General information
- Type: Fighter aircraft
- National origin: United Kingdom
- Manufacturer: Vickers
- Designer: G.H. Challenger and A.R. Low
- Number built: 1

History
- Introduction date: 1912

= Vickers E.F.B.1 =

The Vickers E.F.B.1 'Destroyer' was an early British military aircraft prototype. Although not itself a success, the design was considered worth developing, and a series of similar aircraft were produced in prototype form, eventually leading to the Vickers F.B.5 "Gunbus", which saw widespread service during World War I.

==Design==

The Experimental Fighting Biplane No. 1 (E.F.B.1) was designed in response to a British Admiralty requirement for an aircraft intended for an offensive role. As such, it was notable for being the first British aircraft to be specifically designed for a military role. A contract for an experimental prototype was given to Vickers on 19 November 1912.
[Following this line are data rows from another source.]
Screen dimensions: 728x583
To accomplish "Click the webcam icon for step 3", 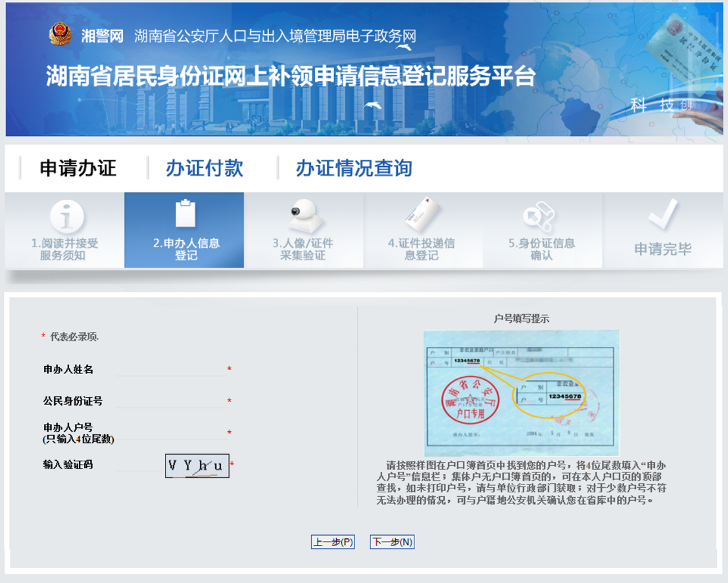I will tap(303, 214).
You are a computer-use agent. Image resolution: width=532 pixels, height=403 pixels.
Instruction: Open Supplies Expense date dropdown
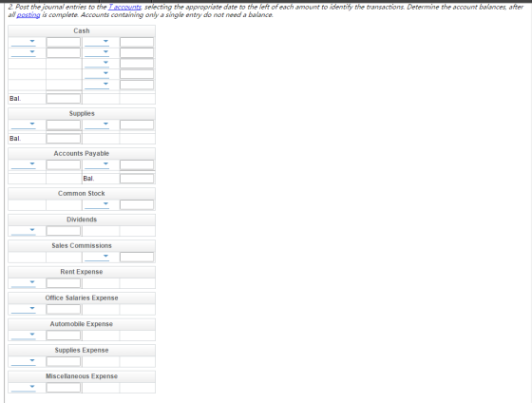(24, 361)
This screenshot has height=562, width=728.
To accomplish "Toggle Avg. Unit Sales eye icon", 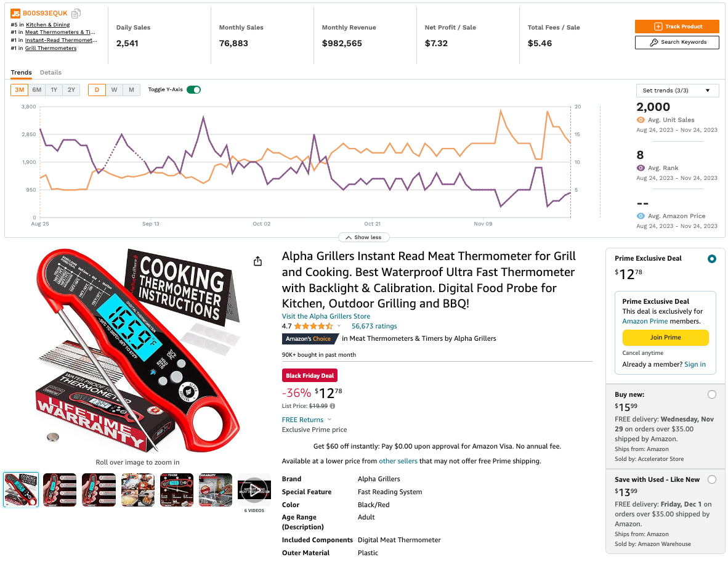I will tap(641, 120).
The resulting aircraft was an unequal-span staggered wing, two-bay pusher biplane with the tailplane mounted on booms behind the wings and the crew of two housed in a nacelle above the lower wing, with the engine behind them. The pusher layout was chosen to meet the requirement for a forward-firing gun, since gun synchronisation mechanisms had not been developed at the time. Extensive use of metal was made in its structure, the tail booms and wing spars being made of steel and the nacelle of steel tube with a covering of sheet duralumin.

Lateral control was effected by wing warping, and in order to prevent fatiguing of the structure caused by warping loads the rear wing spar was built in three sections, the outer sections being hinged to the centre section, and the wing ribs were loosely threaded onto the spars.

The armament consisted of a single belt-fed 0.303 Vickers-Maxim machine gun mounted at the front of the nacelle on a flexible mounting.

It was exhibited at the Aero show at Olympia in February 1913, but crashed soon afterwards, possibly on its first flight. Nevertheless, the design was considered promising enough for work to be started on another aircraft of similar design, the Vickers E.F.B.2, and this line of development would eventually lead to the Vickers F.B.5 Gunbus.